UPDATE That was a laugh. I was called into a cubicle and told to take my pants off. Well, nurse, you aren’t my type and anyway I’m here for the cakehole invasion not the bumhole entry! Gosh says Nurse, that’s not right… So I had to phone the GP who told me to take it up with the hospital. Unwilling to take anything up anything, I asked to see the nice doctor Camilla who said, “Oh really? Fine. We’ll do that then! And she did. A camera with tube down the throat and as M said, a hiatus hernia. And an ulcer. Inconvenient, but certainly not terminal!

 

WEDNESDAY

Might another brand of Cancer be my escape route into the sordid crushing machinery of the NHS and a cheap exit? For example, is this anomaly inside my nostril a buzzing lump of overactive cells with a suicidal agenda of consuming its host? Or more like a bacterial or fungal infection picked up by picking? A finger fungus? Or is there a bubbling unhappy mole somewhere on my body as yet undetected, waiting to erupt too late into my awareness?

Well according to https://www.aimatmelanoma.org/melanoma-risk-factors/skin-types-and-risk/ my skin is Type 3, which is pretty normal and average. But to avoid melanomas turning into life-stealing omnivorous monsters, I would have to SPOT the bugger. This requires looking for anomalies ALL over the body! Hours! Mirrors. Magnifying glasses. Contortions of every sort to examine areas never seen before.

Luckily for my uncle his melanoma popped up on top of his ear and he spotted it while shaving. Unluckily for my uncle despite all the efforts of hundreds of people it murdered him too. By eating him from the outside in until finally, nesting cosily in his brain, it shut him down.

 

Or is this headache a nascent brain tumour?

 

Or is this pain in the leg a DVT?

 

Or is what is consuming me simply a lethal combination of old age and hypochondria? It’s not my fault! I blame the idiot who told me most teachers die within 4 years of retirement.

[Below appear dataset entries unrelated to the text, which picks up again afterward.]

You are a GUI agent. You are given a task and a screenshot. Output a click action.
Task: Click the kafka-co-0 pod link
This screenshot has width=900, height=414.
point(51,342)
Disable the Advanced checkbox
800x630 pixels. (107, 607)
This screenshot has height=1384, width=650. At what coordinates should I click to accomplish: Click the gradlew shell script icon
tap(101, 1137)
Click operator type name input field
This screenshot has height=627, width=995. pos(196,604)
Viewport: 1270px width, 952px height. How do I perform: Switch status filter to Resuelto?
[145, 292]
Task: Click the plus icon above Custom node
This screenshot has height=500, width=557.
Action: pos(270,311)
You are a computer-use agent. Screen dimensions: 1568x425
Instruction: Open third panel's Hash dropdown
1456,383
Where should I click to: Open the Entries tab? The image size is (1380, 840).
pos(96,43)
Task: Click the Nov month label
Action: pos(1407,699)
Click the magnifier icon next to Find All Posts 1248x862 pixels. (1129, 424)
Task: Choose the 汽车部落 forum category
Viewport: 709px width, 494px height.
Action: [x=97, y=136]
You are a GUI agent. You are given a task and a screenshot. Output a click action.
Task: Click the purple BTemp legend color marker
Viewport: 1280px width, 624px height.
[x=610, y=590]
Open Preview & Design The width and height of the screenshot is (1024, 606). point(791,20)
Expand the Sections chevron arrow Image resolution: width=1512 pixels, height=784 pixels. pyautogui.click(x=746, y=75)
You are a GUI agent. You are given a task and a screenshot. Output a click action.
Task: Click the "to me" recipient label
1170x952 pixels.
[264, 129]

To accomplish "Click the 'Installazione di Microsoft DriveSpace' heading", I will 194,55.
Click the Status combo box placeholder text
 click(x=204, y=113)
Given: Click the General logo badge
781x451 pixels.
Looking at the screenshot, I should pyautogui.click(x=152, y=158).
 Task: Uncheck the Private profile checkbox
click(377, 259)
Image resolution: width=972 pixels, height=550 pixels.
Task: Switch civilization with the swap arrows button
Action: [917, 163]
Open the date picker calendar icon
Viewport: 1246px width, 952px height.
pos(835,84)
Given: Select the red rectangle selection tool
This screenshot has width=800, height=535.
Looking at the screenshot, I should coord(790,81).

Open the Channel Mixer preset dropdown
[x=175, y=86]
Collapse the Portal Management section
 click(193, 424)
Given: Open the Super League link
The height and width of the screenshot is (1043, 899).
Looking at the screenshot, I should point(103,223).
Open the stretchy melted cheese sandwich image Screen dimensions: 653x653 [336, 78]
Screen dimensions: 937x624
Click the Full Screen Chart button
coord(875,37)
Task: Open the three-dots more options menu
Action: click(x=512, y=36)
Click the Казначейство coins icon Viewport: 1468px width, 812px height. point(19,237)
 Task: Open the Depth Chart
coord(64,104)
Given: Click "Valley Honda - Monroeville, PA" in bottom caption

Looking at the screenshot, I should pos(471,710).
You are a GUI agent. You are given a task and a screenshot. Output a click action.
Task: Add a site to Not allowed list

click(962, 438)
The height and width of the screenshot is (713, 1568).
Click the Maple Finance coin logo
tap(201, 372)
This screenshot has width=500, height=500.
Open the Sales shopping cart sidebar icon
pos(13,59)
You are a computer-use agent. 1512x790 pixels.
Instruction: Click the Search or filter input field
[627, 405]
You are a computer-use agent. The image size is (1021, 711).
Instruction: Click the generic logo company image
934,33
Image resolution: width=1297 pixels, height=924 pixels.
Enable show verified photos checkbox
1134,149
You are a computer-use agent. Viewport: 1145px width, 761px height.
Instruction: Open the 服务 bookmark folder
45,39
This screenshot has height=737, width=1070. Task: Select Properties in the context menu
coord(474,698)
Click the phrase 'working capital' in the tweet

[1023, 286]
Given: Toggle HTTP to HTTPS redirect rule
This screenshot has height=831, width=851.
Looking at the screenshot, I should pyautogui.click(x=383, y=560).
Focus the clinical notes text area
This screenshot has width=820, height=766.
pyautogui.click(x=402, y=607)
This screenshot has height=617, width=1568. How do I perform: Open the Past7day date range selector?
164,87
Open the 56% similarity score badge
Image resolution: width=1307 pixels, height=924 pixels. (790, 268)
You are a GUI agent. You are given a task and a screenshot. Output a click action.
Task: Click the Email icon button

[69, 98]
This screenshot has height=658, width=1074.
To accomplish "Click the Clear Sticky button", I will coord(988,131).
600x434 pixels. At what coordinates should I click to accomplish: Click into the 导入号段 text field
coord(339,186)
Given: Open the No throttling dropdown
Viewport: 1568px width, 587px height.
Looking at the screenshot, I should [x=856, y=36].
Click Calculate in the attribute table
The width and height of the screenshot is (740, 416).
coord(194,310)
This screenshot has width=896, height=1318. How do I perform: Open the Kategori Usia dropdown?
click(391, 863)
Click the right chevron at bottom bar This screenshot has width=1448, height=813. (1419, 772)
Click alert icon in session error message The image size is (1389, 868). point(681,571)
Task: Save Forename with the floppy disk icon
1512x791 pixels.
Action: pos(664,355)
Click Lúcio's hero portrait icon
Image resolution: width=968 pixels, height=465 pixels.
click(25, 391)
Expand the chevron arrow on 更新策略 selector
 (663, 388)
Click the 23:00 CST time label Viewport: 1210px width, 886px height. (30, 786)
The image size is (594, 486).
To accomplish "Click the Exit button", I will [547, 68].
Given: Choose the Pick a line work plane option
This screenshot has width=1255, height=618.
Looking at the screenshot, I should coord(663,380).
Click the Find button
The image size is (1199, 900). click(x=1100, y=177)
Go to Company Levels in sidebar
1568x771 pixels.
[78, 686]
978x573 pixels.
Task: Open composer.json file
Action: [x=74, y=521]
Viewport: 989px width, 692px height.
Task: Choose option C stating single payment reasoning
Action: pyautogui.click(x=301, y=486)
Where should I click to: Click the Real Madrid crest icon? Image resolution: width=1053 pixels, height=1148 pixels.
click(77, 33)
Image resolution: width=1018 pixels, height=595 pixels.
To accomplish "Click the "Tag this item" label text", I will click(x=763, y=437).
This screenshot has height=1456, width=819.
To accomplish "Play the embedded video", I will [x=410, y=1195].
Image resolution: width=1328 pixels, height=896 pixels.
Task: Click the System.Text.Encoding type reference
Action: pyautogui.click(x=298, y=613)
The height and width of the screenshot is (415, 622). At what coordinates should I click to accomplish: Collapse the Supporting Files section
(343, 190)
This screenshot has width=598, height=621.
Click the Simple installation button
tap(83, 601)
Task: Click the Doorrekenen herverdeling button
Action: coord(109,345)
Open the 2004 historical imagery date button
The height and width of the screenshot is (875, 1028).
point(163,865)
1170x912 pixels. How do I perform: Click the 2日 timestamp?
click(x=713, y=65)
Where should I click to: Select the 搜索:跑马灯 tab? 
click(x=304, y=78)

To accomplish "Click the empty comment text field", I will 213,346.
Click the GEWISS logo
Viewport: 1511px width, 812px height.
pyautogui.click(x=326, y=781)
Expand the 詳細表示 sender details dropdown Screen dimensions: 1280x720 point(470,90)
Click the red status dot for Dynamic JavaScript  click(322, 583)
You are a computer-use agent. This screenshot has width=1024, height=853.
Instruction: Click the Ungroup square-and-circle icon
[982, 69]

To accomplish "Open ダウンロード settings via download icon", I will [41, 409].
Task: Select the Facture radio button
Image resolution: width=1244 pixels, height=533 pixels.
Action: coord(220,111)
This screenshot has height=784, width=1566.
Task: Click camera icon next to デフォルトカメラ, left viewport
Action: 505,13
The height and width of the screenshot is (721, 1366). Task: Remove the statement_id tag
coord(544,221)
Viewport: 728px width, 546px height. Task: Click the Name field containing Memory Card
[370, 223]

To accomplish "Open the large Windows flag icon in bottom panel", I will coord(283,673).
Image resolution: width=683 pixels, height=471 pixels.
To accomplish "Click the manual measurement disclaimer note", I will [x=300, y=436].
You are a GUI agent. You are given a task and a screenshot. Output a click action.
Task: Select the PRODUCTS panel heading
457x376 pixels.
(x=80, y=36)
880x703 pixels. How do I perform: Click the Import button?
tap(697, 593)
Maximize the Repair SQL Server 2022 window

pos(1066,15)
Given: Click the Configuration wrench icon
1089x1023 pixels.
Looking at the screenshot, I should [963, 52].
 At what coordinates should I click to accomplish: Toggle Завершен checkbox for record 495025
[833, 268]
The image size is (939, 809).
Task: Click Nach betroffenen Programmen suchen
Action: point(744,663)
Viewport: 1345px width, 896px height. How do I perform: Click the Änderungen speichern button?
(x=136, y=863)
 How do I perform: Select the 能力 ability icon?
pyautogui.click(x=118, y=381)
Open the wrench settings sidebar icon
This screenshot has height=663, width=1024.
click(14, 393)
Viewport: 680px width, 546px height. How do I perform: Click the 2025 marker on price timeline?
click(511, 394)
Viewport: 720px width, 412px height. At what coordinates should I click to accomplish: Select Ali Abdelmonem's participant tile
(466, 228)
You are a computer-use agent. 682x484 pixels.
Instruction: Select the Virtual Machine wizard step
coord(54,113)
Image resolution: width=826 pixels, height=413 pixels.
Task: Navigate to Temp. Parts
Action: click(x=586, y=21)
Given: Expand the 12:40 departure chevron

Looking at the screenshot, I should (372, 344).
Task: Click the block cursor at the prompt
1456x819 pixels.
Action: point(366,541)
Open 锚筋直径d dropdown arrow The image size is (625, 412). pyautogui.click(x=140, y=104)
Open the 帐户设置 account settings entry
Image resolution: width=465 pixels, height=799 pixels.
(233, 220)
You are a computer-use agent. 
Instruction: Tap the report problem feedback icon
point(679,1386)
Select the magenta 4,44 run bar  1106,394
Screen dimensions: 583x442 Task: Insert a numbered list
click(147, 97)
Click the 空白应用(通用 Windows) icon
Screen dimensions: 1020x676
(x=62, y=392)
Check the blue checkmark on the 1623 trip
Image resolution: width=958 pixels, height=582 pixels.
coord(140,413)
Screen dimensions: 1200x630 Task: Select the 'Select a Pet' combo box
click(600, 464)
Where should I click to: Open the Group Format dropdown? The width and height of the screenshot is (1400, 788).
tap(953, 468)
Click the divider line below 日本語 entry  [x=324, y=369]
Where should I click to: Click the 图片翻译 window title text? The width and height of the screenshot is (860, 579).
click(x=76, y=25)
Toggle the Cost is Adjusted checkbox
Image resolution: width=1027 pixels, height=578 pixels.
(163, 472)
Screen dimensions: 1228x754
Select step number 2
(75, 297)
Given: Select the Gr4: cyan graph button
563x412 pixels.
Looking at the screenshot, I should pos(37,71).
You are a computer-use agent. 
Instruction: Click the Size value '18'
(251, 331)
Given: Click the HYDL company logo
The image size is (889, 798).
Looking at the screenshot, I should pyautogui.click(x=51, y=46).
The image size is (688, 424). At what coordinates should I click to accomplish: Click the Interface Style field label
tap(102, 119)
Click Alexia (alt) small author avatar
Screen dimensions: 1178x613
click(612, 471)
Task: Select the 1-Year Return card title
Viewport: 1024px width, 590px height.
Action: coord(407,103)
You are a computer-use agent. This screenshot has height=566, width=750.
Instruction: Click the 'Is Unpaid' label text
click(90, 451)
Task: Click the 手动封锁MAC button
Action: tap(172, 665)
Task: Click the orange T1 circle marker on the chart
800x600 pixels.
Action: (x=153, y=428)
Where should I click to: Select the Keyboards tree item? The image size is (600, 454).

Probably what kills them is a lethal combination of old age and hypochondria brought on by some idiot predicting death…or, of course a number 37 bus.

 

Bah. Time to get obsessed about something quite different. Hmmm. Stamps?

 

Comments

  • HA! Hyperchondria must be hereditary. Everyone around me seems prone to evaporation these days. I think we should start an insurance scheme that makes sure you get the send off you’ve always dreamed of when the time comes.

    • Sorry, I only just noticed this comment – I don’t check through often enough.I have an insurance scheme! It’s called my son. The poor fellow will be delighted to come all the way to the UK and pay for this amazing funeral I have organised! There will be a performance of Giulio Cesare by Handel (ROH), then a ritual slaughter of the hundreds of animals I failed to eat when I became a vegetarian. The religious ceremonies will be conducted by a deaf dumb blind dead priest, who will recite the entire Egyptian Book of the Dead, followed by the Tibetan Book of the Dead, followed by the entire Bible to be sung to the tune of Rule Britannia.The original Thomas Arne version. There will then be a recital of the Q’ran, and then all the Sutras. This is called Making Sure, covering all the options. The ceremony will take, in total, four months but luckily my son doesn’t have anything else to do and has been talking about nothing but my death for ever such a long time so I know I can trust him with all the arrangements. If there is life after death I will be overseeing the entire thing and God or Gods help him if anything is not done or goes wrong! His entire inheritance, which will be £16.48 will be forfeit. So worry not dear Jay, whoever you are. Just make sure you come, if only to eat all that meat.